▶ Problem details
Write out the lines from the top of the material through the line with "The height and width of the screenshot is (266, 575).", exactly and with nothing added.

▶ Task data

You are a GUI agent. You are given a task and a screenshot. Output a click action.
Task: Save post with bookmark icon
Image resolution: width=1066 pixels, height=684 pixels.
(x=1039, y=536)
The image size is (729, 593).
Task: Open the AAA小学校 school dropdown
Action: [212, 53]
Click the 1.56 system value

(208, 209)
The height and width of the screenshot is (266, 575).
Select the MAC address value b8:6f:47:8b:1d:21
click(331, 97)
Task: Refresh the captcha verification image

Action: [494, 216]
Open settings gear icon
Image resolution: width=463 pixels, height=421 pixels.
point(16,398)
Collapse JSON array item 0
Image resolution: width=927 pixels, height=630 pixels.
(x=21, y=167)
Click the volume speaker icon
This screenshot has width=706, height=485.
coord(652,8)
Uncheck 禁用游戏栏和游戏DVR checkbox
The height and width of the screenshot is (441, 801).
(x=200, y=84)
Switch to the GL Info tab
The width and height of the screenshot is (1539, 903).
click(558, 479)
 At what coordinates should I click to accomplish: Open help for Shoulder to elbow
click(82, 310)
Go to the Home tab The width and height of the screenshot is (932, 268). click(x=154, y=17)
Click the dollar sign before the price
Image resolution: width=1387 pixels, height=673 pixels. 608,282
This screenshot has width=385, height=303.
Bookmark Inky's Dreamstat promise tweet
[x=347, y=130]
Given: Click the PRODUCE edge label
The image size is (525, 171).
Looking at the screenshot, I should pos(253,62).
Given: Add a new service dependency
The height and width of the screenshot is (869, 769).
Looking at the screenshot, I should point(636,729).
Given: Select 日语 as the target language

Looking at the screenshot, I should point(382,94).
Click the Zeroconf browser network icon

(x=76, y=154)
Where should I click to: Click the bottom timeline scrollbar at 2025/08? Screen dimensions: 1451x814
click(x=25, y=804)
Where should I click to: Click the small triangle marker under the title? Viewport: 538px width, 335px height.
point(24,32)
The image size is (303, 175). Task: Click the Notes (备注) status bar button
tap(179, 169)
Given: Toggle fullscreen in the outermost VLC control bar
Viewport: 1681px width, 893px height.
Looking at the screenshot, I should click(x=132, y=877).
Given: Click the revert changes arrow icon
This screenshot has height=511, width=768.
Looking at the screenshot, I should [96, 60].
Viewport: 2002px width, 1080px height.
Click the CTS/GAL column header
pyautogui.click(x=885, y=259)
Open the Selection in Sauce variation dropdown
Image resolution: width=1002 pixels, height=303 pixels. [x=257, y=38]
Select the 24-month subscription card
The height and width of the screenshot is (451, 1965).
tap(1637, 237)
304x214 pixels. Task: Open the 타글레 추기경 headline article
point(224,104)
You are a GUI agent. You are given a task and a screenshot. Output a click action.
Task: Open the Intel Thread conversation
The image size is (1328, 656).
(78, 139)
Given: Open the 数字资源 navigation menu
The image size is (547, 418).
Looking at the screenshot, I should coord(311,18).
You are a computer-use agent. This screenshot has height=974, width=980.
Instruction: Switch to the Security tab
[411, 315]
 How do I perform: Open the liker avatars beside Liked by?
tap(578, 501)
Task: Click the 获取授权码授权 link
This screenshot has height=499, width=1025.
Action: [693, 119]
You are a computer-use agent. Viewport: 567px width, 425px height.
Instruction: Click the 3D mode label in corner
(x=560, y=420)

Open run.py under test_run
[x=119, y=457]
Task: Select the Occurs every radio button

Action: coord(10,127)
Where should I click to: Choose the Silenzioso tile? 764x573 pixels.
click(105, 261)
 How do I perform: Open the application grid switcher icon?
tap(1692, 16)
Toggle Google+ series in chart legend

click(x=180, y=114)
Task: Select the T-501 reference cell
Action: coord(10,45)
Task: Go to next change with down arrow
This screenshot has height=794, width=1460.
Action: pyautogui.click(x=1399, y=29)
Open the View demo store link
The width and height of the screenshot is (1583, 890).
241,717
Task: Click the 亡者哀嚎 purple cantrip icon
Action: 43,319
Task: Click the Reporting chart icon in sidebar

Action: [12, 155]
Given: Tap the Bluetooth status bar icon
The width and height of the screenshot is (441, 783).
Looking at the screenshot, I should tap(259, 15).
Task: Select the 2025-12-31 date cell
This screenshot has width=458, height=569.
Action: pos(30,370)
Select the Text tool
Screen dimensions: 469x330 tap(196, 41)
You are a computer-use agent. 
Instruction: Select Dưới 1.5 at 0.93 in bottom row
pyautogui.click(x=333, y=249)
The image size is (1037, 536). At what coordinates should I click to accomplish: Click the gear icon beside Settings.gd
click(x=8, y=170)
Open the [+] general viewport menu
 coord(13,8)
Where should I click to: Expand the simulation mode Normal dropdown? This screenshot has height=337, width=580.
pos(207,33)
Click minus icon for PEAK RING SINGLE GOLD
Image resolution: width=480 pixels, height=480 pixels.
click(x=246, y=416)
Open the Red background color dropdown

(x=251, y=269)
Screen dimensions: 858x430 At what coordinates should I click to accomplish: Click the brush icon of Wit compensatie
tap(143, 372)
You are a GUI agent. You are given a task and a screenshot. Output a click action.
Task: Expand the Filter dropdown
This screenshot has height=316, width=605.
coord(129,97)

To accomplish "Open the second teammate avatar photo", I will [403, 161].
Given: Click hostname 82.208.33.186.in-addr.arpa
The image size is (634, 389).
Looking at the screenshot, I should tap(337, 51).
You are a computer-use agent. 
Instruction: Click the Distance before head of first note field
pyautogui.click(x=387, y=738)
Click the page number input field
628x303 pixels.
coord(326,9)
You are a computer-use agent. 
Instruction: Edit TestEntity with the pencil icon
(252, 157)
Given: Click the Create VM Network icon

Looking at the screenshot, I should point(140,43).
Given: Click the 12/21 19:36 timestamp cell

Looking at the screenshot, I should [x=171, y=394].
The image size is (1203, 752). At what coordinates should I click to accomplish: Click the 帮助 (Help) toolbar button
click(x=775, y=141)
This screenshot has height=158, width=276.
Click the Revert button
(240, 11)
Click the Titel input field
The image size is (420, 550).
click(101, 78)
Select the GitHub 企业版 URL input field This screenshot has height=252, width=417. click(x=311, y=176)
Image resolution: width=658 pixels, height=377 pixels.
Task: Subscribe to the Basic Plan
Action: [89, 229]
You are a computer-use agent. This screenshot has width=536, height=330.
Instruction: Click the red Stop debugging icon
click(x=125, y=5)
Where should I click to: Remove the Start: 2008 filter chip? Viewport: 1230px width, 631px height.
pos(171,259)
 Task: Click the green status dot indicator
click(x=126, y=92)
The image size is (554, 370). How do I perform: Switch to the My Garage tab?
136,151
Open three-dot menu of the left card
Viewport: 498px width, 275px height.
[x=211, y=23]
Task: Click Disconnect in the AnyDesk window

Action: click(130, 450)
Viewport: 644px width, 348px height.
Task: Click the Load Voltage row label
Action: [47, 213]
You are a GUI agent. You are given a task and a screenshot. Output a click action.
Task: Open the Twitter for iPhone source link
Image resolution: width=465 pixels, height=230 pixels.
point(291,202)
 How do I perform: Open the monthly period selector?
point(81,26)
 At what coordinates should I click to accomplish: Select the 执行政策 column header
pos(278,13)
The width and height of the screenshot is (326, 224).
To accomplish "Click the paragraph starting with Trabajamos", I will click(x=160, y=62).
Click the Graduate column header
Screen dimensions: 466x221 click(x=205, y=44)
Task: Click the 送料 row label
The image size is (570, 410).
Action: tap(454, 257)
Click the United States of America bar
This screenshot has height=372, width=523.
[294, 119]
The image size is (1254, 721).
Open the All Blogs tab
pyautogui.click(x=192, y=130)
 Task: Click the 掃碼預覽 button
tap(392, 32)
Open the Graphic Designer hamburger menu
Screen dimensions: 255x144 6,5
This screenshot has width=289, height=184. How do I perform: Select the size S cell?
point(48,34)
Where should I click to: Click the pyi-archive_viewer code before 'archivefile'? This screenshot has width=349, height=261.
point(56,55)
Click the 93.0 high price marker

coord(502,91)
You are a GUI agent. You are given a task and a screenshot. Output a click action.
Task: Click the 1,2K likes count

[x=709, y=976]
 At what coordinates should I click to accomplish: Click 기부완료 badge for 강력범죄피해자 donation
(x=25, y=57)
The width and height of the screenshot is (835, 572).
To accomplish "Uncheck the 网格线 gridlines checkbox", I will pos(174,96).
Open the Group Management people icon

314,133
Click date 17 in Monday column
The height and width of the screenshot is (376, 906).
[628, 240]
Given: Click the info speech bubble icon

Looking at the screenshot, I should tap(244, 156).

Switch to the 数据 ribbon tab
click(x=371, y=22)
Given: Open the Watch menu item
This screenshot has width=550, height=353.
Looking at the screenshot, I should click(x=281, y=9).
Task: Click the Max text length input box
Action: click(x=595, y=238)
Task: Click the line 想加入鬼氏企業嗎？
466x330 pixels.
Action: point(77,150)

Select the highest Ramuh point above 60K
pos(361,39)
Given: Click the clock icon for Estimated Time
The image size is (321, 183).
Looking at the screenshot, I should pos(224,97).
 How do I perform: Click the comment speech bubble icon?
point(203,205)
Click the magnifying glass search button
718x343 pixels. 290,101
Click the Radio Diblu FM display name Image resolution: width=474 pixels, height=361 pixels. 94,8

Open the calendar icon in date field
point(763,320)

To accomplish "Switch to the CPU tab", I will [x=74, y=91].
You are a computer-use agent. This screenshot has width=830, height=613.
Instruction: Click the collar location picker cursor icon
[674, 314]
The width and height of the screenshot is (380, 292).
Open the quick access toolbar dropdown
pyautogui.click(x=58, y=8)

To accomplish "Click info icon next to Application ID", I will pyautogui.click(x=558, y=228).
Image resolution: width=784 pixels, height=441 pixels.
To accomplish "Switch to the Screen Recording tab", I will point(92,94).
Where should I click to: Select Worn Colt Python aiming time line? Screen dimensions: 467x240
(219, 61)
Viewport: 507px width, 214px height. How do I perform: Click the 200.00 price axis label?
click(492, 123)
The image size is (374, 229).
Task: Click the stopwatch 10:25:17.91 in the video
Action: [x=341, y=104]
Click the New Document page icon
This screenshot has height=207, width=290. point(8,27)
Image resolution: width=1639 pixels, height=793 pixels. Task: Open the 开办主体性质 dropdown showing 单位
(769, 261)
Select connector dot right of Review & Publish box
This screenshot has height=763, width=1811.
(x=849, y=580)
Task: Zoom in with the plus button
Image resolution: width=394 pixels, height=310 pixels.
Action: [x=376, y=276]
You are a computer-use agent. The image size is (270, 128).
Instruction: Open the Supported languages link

▶ Solution to the exercise
You are a GUI agent. You are given a task and a screenshot. Output a click action.
Task: Save post with bookmark icon
Image resolution: width=1066 pixels, height=684 pixels.
(x=1039, y=536)
The image size is (729, 593).
Task: Open the AAA小学校 school dropdown
Action: [212, 53]
Click the 1.56 system value

(208, 209)
The height and width of the screenshot is (266, 575).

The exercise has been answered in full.